Ours are made of bamboo. We live in a very hard water area and they're still soft and not scratchy, although not as soft as when they were brand new. You could always put them on a quick tumble dry for 5 mins to soften them up a bit. I use a fleece liner so the nappy isn't against the babys skin so much anyway, just the soft liner.
OhGiveUp · 01/09/2021 15:46

I managed to work full time and wash nappies with a twin tub, as did my mother.
By the time my second child arrived, I had an automatic washing machine so I used to put the nappies in on a boil wash before I went to bed, then either peg them out or put them on the airer, weather dependent.
How you manage your time is down to you.
My daughter has the time management skills of a garden snail, fortunately she doesn't have, nor want kids otherwise she would be buried under a mountain of housework wondering why the kids dinners are six hours late and why the cat hasn't been seen for a week. ( I actually read that last paragraph out to her and she's nodding in agreement ) 😂

HungryHippo11 · 01/09/2021 15:48

Extra work required for all the cleaning of reusable nappies would probably finish me off
Two or three extra loads of laundry a week would finish you off?
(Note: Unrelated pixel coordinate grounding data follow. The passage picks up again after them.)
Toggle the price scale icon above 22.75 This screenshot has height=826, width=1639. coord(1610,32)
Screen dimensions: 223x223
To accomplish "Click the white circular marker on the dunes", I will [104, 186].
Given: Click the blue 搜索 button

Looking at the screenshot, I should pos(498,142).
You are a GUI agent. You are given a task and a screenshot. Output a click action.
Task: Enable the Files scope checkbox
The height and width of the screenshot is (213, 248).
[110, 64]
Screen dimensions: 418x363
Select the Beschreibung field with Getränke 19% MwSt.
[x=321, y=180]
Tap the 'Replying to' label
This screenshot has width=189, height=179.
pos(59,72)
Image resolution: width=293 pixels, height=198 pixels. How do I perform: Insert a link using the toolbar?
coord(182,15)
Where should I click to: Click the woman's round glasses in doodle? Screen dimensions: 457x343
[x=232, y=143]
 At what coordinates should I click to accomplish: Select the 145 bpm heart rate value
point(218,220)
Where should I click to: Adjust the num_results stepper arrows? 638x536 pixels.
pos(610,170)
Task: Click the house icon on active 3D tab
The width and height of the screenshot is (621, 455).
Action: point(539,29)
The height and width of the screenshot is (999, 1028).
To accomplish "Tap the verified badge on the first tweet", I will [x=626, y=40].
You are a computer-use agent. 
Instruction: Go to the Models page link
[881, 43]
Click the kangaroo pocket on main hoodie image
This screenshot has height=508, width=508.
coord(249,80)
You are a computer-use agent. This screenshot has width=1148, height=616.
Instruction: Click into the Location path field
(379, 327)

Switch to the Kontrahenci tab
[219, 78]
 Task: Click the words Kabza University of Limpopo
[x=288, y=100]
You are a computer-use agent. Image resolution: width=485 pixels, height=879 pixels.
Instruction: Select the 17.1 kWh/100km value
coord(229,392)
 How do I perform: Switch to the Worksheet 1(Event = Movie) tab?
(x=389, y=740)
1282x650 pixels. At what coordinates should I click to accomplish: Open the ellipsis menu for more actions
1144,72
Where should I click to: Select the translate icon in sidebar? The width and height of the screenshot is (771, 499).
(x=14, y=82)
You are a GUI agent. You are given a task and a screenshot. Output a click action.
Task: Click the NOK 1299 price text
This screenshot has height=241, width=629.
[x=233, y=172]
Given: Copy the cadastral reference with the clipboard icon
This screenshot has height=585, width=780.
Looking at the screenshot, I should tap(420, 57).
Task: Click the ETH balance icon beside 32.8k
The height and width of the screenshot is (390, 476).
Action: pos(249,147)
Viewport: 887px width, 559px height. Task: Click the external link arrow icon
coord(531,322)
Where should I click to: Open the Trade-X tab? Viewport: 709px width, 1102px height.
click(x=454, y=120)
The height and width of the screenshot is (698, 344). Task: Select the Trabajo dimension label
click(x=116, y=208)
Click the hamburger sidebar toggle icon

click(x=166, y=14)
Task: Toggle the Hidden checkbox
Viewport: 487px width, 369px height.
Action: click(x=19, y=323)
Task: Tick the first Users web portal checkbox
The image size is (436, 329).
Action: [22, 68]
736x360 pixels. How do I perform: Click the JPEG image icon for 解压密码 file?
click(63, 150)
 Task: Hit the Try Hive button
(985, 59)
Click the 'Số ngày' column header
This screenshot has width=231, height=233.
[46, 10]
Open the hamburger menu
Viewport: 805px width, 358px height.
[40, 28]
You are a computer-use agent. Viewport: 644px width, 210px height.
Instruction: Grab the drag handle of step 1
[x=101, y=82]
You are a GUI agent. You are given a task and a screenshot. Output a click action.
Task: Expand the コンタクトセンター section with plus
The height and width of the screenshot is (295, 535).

Honestly, people are acting like you have to sew your own nappies and scrub them in a river 🙄

Caspianberg · 01/09/2021 16:03

I estimate with do an extra 3 loads per week, it probably takes me ( or dh) 1 mins to put in machine, and 5mins to hang up and 5 mins to put away. So 10-15 mins 3 times per week. We both do it, so it’s maybe 15 mins per person per week ‘work’

We use the same small flannels for cleaning baby butt and wiping face and hands after meals ( obviously not the exact same one!). What do people use if they don’t use washable cloths? Do you use a disposable wet wipe at every meal?

ATrifleofFun · 01/09/2021 16:38

We use reusables for DD. Have to say I'm generally impressed but not so impressed by the Bambino mios. They are losing velcro stickyness after a year, and guess what they only have one year warranty. Which of course is over because we bought them before having the child Envy not envy as someone who doesn't have the skills to unpick and resew velcro this makes them useless for a second child Sad. Buyers beware and all that.